Assigned task:
Answer these from the text on Wolf in White Van:
1. Which publisher issued the novel?
2. Which song, played in reverse, is the phrase in the title said to come from?
3. At what age did Sean Phillips shoot himself?

Passage to read:
Wolf in White Van
- Author: John Darnielle
- Language: English
- Genre: Novel
- Publisher: Farrar, Straus and Giroux
- Publication date: 2014
- Publication place: United States
- Pages: 224
- ISBN: 978-0374292089

= Wolf in White Van =

2014 debut novel by John Darnielle

Wolf in White Van is the first novel by the American author and singer-songwriter John Darnielle. Wolf in White Van tells the story of Sean Phillips, a reclusive game designer whose face has been severely disfigured. One reviewer characterizes Sean as someone "steeped in video games, bad sci-fi movies, and Conan the Barbarian comic books". The plot, which is told non-chronologically, alternates among Sean's childhood, adolescence, and adulthood to describe the circumstances surrounding the incident that disfigured him. A fictional play-by-mail role-playing game called Trace Italian figures prominently in the novel.

The novel has been described as a "meditation on the power of escape," exploring the escapist qualities of fantasy fiction and role-playing games, particularly as a way to cope with trauma. Wolf in White Van received positive reviews on release and was nominated for the 2014 National Book Award.

==Background and creation==
The title Wolf in White Van is a reference to the practice of backmasking, as the phrase "wolf in white van" can allegedly be heard when the Larry Norman song "Six, Sixty, Six" is played in reverse.

Darnielle started work on the novel the day after completing his previous book, Master of Reality. "I'd been working on it so long that it felt weird not to be working on anything, so I started typing something up, and it was what became the last chapter of Wolf in White Van. I just started typing it up and it ended with a guy shooting himself and I said, 'Well, that’s not a good story.' So then I wrote a bunch of other chapters with no direction at all," he said.

==Plot summary==
Sean Phillips lives with a caretaker after shooting himself in the head at age 17, causing facial disfigurement. The circumstances of the shooting are initially left ambiguous. Sean's relationship with his parents is strained as they struggle to understand why he chose to shoot himself. The novel alternates between different moments in Sean's life. He describes the reactions people have to his appearance, and the experience he has meeting people before and after the shooting. One of his friends, Kimmy, visits him in the hospital, but she is discouraged by Sean's parents who believe she convinced Sean to shoot himself.

While recuperating in the hospital, Sean develops the play-by-mail role-playing game Trace Italian, from which he earns a small income. The objective of Trace Italian is to traverse a post-apocalyptic United States and locate a fortress after which the game is named—a fortress that Sean claims no player will ever penetrate. Sean describes the correspondence he has with players, in particular two teenage players who attempt to carry out the game's actions in real life. One dies and the other is injured, and Sean is sued in court by the players' parents but the case is dismissed.

The novel ends with Sean recalling a time before the shooting when he sneaked out with Kimmy and they kissed behind a store. That same night, Sean takes out a rifle and considers whether to shoot himself as well as his parents. He decides not to shoot his parents, then enters his room, rests the rifle against under his chin and lies on his stomach. The sentence ends with an excerpt from a fantasy.

The narrative is told in a non-chronological order, with the current life of the narrator interrupted with frequent flashbacks, in a reverse chronological order.

Record excerpts:

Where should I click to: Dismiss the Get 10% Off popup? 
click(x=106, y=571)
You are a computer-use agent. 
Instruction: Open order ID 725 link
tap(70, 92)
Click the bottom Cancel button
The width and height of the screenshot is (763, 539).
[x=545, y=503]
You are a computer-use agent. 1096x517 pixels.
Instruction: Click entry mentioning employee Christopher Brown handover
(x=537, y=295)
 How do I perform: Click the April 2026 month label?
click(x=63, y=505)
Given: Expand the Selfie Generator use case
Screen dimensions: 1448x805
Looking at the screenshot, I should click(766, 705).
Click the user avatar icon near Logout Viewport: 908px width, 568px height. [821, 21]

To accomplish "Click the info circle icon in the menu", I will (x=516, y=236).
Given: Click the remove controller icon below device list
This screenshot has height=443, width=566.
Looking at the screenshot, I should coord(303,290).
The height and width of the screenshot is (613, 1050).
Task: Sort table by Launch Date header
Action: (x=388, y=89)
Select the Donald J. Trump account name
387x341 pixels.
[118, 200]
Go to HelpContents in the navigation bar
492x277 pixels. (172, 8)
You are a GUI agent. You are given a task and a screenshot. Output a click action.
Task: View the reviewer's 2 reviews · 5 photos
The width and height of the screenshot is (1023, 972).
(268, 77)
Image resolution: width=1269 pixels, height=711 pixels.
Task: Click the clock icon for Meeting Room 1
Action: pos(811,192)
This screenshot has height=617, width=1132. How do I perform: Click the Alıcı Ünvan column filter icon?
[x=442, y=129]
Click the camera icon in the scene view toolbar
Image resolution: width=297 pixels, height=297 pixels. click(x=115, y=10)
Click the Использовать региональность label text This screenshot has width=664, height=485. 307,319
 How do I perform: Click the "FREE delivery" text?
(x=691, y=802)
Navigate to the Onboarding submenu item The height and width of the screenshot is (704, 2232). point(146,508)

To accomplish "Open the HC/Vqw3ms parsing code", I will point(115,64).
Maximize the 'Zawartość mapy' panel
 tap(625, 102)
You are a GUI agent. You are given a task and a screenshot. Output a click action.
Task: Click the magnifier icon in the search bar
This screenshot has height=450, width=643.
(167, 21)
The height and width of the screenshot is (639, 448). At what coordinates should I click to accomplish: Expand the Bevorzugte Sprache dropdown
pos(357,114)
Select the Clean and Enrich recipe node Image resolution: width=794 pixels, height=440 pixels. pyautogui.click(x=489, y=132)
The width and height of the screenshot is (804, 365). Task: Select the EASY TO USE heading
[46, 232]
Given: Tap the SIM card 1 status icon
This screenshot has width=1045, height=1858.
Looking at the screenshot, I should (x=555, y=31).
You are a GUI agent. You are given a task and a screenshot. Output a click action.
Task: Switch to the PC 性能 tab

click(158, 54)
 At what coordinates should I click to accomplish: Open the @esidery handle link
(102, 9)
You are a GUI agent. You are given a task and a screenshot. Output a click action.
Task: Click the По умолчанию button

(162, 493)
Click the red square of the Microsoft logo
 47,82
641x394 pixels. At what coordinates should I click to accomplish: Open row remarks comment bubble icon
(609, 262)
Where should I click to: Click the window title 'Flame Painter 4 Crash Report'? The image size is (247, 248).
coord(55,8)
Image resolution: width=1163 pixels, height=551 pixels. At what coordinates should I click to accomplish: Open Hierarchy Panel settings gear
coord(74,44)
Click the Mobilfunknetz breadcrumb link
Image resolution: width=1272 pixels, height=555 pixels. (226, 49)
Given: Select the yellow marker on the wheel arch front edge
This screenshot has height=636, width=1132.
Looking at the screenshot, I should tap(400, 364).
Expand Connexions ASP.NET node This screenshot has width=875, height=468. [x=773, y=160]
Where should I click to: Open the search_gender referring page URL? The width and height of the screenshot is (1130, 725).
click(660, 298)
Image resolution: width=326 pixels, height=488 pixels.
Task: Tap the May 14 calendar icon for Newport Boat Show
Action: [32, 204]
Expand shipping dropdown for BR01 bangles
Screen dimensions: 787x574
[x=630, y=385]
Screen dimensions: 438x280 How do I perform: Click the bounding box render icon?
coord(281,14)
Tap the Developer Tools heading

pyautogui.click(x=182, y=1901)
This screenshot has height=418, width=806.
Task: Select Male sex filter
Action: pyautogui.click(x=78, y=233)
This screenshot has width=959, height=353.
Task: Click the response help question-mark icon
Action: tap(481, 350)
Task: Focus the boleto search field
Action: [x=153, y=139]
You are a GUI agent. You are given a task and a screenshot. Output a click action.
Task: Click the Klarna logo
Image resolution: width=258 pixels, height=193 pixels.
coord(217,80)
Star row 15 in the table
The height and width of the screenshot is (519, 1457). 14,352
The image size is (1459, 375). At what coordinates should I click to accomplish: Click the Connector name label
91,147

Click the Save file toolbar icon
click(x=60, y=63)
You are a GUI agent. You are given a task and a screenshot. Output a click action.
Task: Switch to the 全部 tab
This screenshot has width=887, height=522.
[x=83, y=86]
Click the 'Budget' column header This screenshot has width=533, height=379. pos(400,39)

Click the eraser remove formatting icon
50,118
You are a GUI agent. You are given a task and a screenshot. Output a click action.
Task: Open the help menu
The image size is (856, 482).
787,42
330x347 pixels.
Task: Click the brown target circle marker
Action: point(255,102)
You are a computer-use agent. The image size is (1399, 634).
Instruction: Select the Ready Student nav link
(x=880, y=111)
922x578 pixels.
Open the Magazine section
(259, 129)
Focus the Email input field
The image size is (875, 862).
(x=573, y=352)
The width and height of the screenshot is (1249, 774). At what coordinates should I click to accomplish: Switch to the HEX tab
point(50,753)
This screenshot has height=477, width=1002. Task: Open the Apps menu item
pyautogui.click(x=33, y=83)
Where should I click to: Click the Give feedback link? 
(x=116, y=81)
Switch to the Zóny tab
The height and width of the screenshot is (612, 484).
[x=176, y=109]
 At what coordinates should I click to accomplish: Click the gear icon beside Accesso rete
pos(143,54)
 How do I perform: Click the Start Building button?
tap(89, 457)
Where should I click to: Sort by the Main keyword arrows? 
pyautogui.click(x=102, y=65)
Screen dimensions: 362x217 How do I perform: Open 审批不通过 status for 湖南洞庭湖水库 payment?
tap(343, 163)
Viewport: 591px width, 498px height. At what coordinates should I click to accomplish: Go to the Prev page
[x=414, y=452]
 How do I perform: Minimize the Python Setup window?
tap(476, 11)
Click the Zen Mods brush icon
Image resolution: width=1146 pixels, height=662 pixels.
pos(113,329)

Expected output:
1. Farrar, Straus and Giroux
2. Larry Norman's "Six, Sixty, Six"
3. 17